>> START

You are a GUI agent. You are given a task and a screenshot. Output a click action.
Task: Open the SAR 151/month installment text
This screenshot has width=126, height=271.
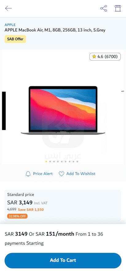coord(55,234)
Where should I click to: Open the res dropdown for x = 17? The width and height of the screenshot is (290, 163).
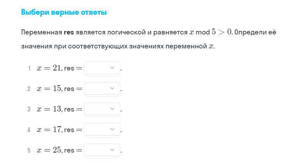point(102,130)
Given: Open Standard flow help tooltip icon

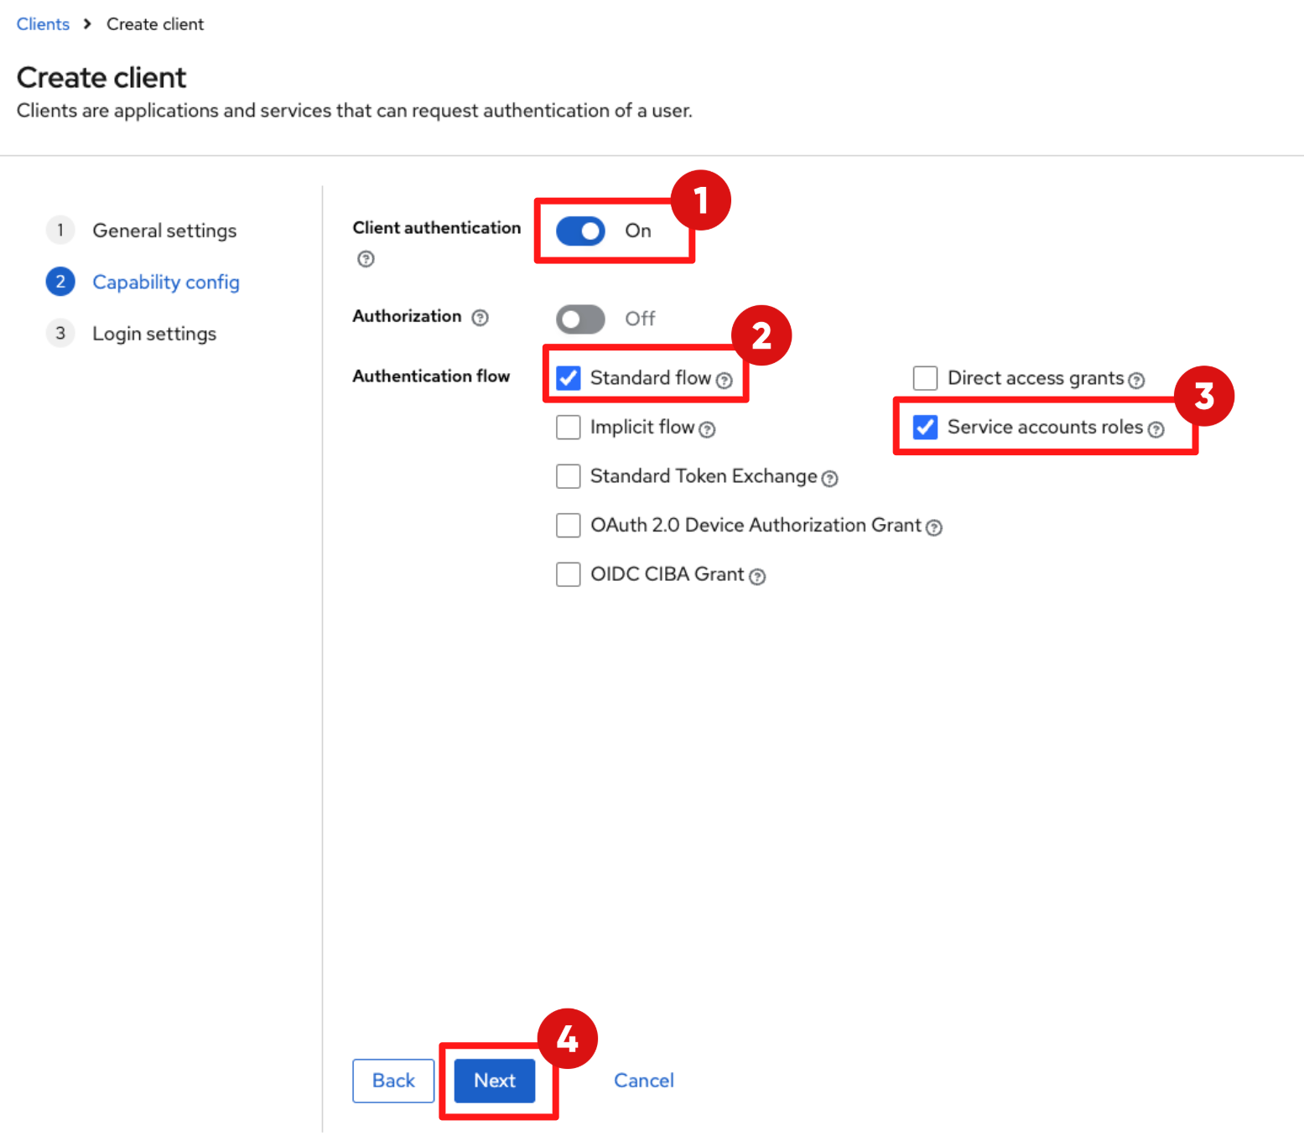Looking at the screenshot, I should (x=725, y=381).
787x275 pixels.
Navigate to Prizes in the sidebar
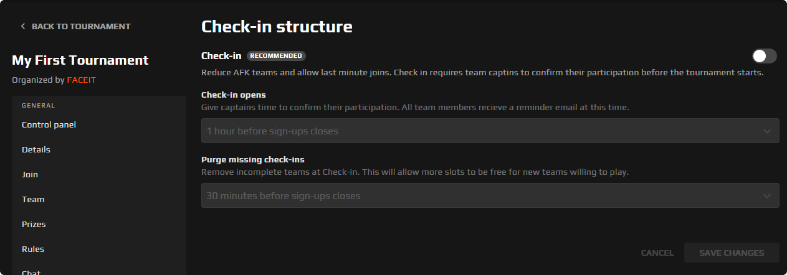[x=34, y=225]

>> END

## EXERCISE INSTRUCTIONS:
Please reproduce every line of the four items above verbatim, leaving the pictures out of your answer.

## EXERCISE ANSWER:
You are a GUI agent. You are given a task and a screenshot. Output a click action.
Task: Open the SAR 151/month installment text
This screenshot has width=126, height=271.
coord(55,234)
Where should I click to: Open the res dropdown for x = 17? The width and height of the screenshot is (290, 163).
point(102,130)
Given: Open Standard flow help tooltip icon

Looking at the screenshot, I should (x=725, y=381).
787x275 pixels.
Navigate to Prizes in the sidebar
[x=34, y=225]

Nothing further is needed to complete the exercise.